De igual modo, el MINEM precisa cuáles serán las medidas de higiene, convivencia y desinfección a implementar en los centros de labores. Así como, enlista las acciones aplicables para el mantenimiento de la adecuada distancia social, describe el proceso de aislamiento temporal, evaluación, seguimiento y reincorporación de trabajadores y contratistas sospechosos o contagiados de COVID-19  e indica cuales son las medidas de trabajo a poner en marcha en los casos de las personas consideradas en los grupos de riesgo.

 

Cabe resaltar que este protocolo ha sido elaborado y aprobado sin contar con la participación y el visto bueno de la Federación Nacional de Trabajadores Mineros, Metalúrgicos y Siderúrgicos del Perú. Desde la perspectiva de CooperAcción, este documento contiene aspectos cuestionables, como la aplicación potestativa de pruebas rápidas o moleculares en el caso del personal con puestos de riesgo bajo, la ausencia de determinación de un aforo máximo para los campamentos y la falta de precisión sobre la cantidad de personal sanitario que debe existir en el centro de labores.

 

A todas luces, los lineamientos elaborados (MINSA) y el protocolo (MINEM) no son los suficientemente rigurosos y tampoco responden a la real amenaza del Covid 19. Para comenzar, dejan un gran margen de discrecionalidad en la  implementación de las medidas a las propias empresas y no se cubren varios flancos importantes de riesgo. Conociendo cómo funcionan los Servicios de Seguridad y Salud, la influencia de las empresas definirá temas claves como la periodicidad en la aplicación de pruebas y otros aspectos claves. Por otro lado, no queda claro cómo piensan resolver la falta de pruebas moleculares y serológicas: voceros del sector empresarial minero han reconocido que por el momento no cuentan con pruebas disponibles y la compra en estos momentos es cada más difícil y onerosa. ¿Van a reanudar labores sin la aplicación de pruebas a un sector de trabajadores? ¿Lo que ha pasado -y sigue pasando- en varios campamentos mineros, no es una clara señal de alarma?
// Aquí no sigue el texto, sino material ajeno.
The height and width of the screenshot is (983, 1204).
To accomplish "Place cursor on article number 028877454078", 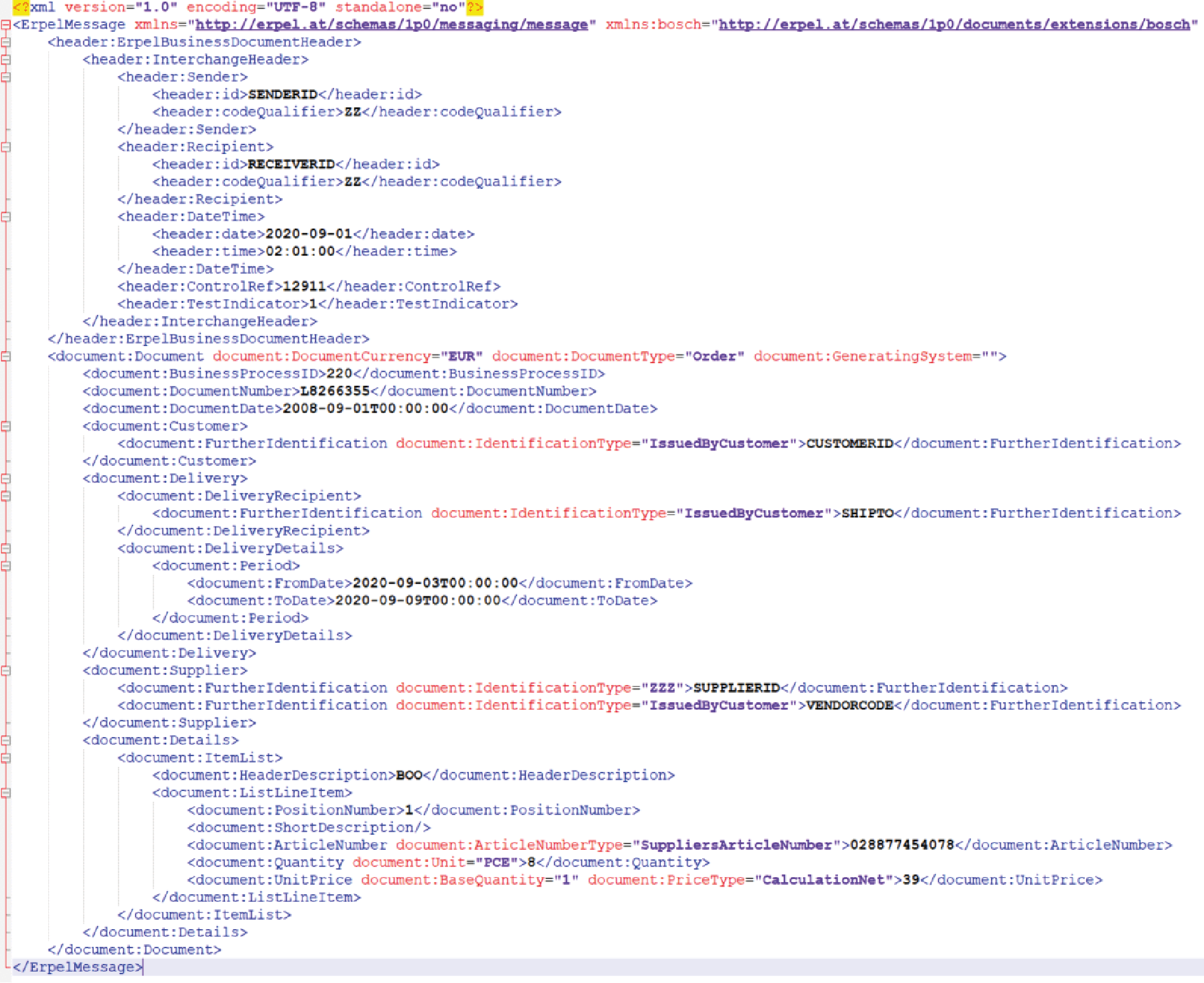I will tap(902, 845).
Ha habido una fuerte presión desde el sector empresarial, sobre todo desde la Confiep, para que las actividades productivas se pongan en marcha, logrando que se acuerde finalmente la reactivación por fases, precisamente cuando la curva de contagios sigue creciendo. Se ha generado un falso dilema entre  la emergencia sanitaria y la necesidad de reactivación de la economía. El posible agravamiento de la epidemia va a representar un costo importante para la economía del país y lo que es peor significa la pérdida de un número cada vez más importante  de vidas humanas.